Moshé Feldenkrais's “Practical Unarmed Combat”

            I have, over the past few years, acquired a sizable collection of martial arts books. Most of these are fortunately in e-format since empty shelves are somewhat rare in my household. A significant portion of these books were first published in the Second World War. A few of these titles were obviously written to make a quick buck. Many of the others, however, are genuine in their wish to teach the reader how to survive on the battlefield or during the anticipated invasion of the British Isles.

            In the late 30s and the 40s there was much less awareness of martial arts than there is today. Judo and Jiu-jitsu were relatively well known with some clubs in Europe dating back to Victorian times. To this we can add various domestic variations of boxing and wrestling. Savate was also know although more popular in French influenced areas. Karate was not particularly well known, having only become popular in mainland Japan a few decades before. Other arts, such as the majority of Chinese styles, were not taught to westerners and foreigners.

            Not surprisingly, the majority of these wartime close combat handbooks were chiefly based on judo and jiu-jsitsu techniques.

            When looking at these wartime instruction books Moshé Feldenkrais's  “Practical Unarmed Combat” does stand out as something a little different. Feldenkrais was asked to devise an effective combat course for units such as the local Home Guard who did not have the time extensive training in unarmed combat. Feldenkrais devised a ten lesson program, each lesson taking about an hour including ample time to practice and repeat the techniques used.
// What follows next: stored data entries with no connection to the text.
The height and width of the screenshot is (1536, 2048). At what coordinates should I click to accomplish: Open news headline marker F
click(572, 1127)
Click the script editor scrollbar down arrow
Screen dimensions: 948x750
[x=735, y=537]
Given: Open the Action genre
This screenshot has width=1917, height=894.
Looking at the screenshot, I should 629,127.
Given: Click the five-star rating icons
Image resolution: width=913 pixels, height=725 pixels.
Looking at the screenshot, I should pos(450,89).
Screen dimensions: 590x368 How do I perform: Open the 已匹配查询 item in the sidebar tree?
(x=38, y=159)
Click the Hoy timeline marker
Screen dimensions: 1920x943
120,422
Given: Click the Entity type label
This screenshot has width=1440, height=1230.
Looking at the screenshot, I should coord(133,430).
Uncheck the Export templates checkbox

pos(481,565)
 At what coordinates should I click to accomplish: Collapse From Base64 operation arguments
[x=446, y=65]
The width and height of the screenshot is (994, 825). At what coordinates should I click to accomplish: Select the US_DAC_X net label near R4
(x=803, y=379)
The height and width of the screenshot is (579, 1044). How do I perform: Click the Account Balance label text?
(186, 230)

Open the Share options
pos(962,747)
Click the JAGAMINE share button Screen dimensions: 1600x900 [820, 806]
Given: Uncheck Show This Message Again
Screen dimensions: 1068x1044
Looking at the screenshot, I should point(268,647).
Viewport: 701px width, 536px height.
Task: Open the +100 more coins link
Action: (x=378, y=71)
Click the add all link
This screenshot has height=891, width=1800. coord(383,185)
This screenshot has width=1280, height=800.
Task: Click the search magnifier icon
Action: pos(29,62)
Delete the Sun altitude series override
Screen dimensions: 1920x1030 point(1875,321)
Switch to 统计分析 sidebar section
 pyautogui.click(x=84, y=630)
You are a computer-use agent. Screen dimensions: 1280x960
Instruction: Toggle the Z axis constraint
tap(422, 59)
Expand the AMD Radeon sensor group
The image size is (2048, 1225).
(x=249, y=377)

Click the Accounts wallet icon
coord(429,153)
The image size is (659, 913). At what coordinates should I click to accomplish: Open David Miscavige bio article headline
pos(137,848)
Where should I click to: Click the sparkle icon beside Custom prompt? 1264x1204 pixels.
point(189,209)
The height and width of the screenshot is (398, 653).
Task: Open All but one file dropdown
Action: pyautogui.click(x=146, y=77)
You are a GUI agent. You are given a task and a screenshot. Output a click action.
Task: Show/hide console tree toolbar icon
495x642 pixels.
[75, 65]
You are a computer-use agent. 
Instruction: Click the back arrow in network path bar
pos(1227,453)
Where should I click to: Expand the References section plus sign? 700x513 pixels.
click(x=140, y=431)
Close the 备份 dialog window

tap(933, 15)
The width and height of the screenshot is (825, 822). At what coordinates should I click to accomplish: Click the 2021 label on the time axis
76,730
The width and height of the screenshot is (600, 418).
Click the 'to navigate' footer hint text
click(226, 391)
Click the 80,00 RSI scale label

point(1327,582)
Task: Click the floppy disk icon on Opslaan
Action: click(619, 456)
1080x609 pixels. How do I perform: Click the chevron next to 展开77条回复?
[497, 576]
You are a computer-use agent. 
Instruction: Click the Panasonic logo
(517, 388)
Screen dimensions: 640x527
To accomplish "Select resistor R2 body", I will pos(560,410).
            The foundation of this course was a single technique, taken from judo. The technique used is a variant of Hadaka-jime. Hadaka-jime means “naked strangle”. Usually these terms are used for a hold where one arm wraps around the neck and the other arm forces the head forwards. This variant is often called a “Japanese strangle” or “Figure Four choke”. If you google “hadaka-jime” this will usually be the technique you see. The Hadaka-jime that Feldenkrais uses is somewhat different, using one hand to pull on the other and forcing the head forward with the right shoulder. My own name for this variation is a “Neck Roller”. I don’t think Feldenkrais ever uses the term “Hadaka-jime” in the original book. The original text was republished with some additional material as “Hadaka-jime: Practical Unarmed Combat” in 2009.

            It is deceptive to think of the technique Feldenkrais advocates as a simple stranglehold. Applied with vigour it is also break an enemy’s balance, crush a larynx or break the neck. Practically, Feldenkrais notes : “You can also just bring the opponent on to his back, then kick in the region of his ear and you are again ready to fight other enemies” The early lessons of the book detail how to apply the basic technique under a variety of conditions and situations.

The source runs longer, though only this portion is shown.